**Work instructions:** I need each line of the entries below that includes the string "agent".

[Dataset records]

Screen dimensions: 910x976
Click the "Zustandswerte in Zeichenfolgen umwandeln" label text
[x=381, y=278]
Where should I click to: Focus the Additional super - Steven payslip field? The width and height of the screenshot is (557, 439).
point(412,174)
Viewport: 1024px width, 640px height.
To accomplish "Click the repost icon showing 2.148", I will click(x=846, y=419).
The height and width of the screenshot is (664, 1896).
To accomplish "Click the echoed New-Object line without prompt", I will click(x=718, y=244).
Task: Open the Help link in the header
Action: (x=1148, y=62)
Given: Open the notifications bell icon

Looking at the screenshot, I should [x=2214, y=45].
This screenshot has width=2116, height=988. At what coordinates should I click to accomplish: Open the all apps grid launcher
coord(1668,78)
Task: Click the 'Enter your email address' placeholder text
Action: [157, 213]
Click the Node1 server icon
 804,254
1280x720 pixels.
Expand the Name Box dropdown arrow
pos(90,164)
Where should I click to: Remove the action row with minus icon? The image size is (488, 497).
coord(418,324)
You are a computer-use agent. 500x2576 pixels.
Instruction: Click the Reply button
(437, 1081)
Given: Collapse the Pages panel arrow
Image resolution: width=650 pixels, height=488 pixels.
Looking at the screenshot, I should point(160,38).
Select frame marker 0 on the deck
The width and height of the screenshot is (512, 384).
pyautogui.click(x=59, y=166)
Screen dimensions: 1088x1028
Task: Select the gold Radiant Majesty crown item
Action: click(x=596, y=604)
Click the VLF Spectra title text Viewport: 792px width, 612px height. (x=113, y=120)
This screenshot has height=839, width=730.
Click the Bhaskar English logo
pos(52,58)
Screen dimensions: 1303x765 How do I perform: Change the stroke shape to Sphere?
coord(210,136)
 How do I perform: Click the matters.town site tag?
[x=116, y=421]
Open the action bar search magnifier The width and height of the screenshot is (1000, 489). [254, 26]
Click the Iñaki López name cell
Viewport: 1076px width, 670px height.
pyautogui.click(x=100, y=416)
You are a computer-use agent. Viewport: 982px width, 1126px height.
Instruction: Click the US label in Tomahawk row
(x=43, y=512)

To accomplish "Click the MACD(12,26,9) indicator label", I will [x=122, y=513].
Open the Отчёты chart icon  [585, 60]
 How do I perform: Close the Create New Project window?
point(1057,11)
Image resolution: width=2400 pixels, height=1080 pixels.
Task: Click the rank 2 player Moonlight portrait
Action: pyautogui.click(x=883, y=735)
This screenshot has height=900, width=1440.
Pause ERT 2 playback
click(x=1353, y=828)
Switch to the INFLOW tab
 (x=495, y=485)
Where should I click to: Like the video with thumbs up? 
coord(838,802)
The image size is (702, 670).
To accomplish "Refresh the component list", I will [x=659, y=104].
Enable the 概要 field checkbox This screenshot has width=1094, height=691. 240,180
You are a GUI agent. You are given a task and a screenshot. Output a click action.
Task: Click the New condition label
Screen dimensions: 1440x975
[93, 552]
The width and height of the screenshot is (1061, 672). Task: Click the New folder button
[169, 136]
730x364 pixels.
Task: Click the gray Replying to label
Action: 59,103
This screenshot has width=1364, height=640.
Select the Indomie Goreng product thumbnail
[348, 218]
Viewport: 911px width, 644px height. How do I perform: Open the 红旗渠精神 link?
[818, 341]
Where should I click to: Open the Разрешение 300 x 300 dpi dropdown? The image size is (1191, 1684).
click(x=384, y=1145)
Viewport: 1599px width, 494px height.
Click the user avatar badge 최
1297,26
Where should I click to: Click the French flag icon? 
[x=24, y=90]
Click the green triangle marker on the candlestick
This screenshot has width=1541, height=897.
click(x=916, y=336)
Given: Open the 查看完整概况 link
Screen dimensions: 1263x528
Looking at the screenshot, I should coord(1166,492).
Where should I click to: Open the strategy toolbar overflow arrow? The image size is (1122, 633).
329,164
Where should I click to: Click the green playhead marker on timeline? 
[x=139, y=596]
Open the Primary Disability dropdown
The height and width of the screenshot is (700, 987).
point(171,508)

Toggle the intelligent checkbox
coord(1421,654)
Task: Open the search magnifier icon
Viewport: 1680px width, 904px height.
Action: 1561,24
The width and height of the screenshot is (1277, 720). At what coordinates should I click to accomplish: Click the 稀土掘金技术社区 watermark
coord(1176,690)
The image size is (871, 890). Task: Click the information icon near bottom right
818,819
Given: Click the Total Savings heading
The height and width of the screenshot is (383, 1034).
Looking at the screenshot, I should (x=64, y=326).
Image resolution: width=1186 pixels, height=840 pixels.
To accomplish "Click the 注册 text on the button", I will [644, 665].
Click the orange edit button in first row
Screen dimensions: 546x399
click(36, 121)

**Response to the task:**
You are a computer-use agent. 500x2576 pixels.
You are a computer-use agent. Viewport: 982px width, 1126px height.
You are a GUI agent. You are given a task and a screenshot. Output a click action.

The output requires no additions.